**Texte étudié**
***
Grazax est le nom du nouveau comprimé de désensibilisation par voie sublinguale au pollen de phléole (Laboratoire ALK-Abello). Ce médicament, nouveau par sa forme galénique et son schéma thérapeutique constitue une avancée dans l’immunothérapie allergénique. C’est le premier médicament pour immunothérapie par voie sublinguale à obtenir une AMM. Il vient renforcer la classe thérapeutique des allergènes disposant d’une autorisation de mise sur le marché (AMM), dans laquelle il n’y a à ce jour que les venins de guêpe et d’abeille (AMM 1990, Laboratoire Stallergènes). Jamais un médicament tant attendu par les allergologues n’a déchainé autant de polémiques depuis l’annonce de sa prochaine commercialisation en France en janvier 2011.
Retour sur l’historique : Le Grazax a obtenu son AMM en France le 8 février 2007, par reconnaissance mutuelle européenne. Son concurrent direct, Oralair Graminées (Laboratoire Stallergènes) a obtenu l’AMM en Allemagne en juin 2008 (extension de l’indication pédiatrique en janvier 2009) et l’AMM en France en novembre 2009. Oralair n’est pas encore commercialisé en France.
Le Grazax, a obtenu le 7 novembre 2007 lors de son évaluation initiale par la commission de transparence un service médical rendu faible et un ASMR V et un remboursement à 35%. Le 22 juillet 2009, suite à une réévaluation du niveau de son ASMR après dépôt de données cliniques complémentaires, il a obtenu un SMR faible et un ASMR : IV, mais son remboursement restait à 35%. La commercialisation de Grazax n’a pas pu se faire en 2009 en raison des démarches auprès de la commission économique du médicament et pour des raisons de calendrier pour le démarrage du traitement (2 mois avant la saison pollinique). Le Grazax a ensuite obtenu l’extension de l’indication pédiatrique (5 à 16 ans) le 2 avril 2010. La commission de transparence a confirmé le SMR faible et l’ASMR IV et a donné un avis favorable à son inscription sur la liste des spécialités remboursables, mais à un taux de 15%. Effectivement, depuis janvier 2010, un décret a attribué un remboursement à 15% de toutes les spécialités à SMR faible initialement remboursées à 35%. Cette baisse inattendue de remboursement qui touchait des produits aussi innovants pour l’immunothérapie allergénique a fait surgir un nouvel obstacle à la commercialisation des comprimés d’extraits allergéniques. Un remboursement à 15% des comprimés d’immunothérapie allergénique, signifie une inégalité d’accès aux soins car certains patients ne pourront pas bénéficier du traitement par Grazax. En effet, il y a des mutuelles ne prennent pas en charge les médicaments à vignette orange (remboursés à 15%). C’est l’une des raisons qui fait que les allergologues ont tenté de se mobiliser pour défendre un accès aux soins équitable pour tous les patients. Le deuxième danger vient du risque de baisse du remboursement des APSI, actuellement remboursés à 65%, avec pour conséquence le bouleversement de l’allergologie française. Ce risque pourrait avoir des conséquences néfastes pour les patients, pour les allergologues et pour l’industrie française des allergènes. Le laboratoire ALK-Abello qui a déposé un recours avec des données supplémentaires issues d’études nouvelles et espère pouvoir bénéficier à nouveau d’un remboursement à 35% (voire 30% selon les nouvelles dispositions).
***
**Consigne**
Poursuivez le texte sur le comprimé Grazax après sa dernière phrase.
***
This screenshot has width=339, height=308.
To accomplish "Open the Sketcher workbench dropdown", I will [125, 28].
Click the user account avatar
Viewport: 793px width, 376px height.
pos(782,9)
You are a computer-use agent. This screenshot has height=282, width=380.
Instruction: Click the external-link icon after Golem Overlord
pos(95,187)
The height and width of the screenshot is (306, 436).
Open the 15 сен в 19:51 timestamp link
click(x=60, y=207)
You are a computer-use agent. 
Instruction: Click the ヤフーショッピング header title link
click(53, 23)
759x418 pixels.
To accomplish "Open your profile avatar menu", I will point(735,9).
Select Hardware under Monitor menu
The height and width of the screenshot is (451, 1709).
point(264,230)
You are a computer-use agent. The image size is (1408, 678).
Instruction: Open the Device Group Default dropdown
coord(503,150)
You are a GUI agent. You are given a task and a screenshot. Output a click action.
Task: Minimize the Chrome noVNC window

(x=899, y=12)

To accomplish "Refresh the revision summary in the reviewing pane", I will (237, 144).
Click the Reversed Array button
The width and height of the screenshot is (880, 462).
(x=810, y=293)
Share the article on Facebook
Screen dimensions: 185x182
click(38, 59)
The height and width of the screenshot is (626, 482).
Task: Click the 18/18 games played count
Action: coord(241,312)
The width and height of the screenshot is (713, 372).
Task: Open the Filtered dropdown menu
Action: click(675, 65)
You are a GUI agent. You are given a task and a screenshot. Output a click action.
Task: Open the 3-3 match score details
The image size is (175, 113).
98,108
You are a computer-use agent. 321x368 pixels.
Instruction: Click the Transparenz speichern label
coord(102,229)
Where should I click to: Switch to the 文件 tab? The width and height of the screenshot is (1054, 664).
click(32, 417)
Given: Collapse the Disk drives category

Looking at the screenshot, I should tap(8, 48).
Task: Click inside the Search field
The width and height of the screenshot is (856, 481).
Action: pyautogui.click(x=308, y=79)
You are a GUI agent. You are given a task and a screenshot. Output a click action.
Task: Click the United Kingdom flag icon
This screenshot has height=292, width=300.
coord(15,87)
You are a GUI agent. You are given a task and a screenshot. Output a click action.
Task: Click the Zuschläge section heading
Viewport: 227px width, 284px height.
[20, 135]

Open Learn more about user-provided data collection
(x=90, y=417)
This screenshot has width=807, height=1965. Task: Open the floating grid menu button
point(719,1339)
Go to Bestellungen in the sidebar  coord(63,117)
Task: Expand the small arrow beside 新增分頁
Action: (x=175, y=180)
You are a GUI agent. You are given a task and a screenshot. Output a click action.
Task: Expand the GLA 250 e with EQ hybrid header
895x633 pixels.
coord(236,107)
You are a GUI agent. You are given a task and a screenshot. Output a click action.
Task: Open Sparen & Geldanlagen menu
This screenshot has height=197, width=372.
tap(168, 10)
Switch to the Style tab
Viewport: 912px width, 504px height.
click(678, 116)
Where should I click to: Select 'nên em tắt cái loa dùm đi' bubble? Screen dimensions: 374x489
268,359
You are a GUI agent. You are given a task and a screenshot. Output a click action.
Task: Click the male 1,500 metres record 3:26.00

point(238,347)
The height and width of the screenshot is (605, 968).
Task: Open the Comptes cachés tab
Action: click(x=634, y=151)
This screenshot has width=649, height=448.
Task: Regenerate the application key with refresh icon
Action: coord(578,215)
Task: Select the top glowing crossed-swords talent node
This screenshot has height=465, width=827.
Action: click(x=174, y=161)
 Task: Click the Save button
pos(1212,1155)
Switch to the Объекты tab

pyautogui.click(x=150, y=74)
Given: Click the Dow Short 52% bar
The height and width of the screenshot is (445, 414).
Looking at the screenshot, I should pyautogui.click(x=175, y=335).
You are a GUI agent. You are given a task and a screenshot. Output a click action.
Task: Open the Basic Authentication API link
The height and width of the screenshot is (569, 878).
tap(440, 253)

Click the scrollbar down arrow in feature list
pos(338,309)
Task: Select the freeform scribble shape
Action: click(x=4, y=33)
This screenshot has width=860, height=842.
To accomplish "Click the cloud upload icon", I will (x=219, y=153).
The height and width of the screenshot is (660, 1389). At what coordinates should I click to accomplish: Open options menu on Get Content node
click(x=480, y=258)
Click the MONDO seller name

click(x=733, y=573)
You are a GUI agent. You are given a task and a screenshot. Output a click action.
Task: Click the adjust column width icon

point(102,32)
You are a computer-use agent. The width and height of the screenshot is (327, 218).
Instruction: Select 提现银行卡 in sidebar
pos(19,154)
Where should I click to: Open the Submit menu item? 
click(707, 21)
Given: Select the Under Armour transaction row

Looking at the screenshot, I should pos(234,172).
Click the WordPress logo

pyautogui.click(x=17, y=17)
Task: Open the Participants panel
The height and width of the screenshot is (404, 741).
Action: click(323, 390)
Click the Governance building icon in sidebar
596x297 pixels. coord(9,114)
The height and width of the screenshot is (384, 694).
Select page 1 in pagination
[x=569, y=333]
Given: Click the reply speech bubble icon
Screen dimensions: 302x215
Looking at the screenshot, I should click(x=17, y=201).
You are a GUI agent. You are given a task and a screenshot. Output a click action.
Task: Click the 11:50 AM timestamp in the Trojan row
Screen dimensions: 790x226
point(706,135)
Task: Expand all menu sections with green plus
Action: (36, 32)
***
**Corrigé**
Les allergologues, les syndicats, les associations et sociétés savantes d’allergologie ne pouvaient que réagir devant le sort réservé par l’administration à des médicaments innovants ayant fait la preuve de leur efficacité et tolérance. Comment un traitement de fond de l’allergie, un traitement qui modifie l’évolution de la maladie (disease modifyer pour les anglo-saxons) puisse être remboursé moins que certains traitements symptomatiques.
Interpelés par la prochaine mise sur le marché de Grazax avec un remboursement à 15%, la fédération française d’allergologie (Société française d’allergologie, syndicat des allergologues, Association nationale de formation continue et association de patients) a saisi le ministre de la santé sur ces questions.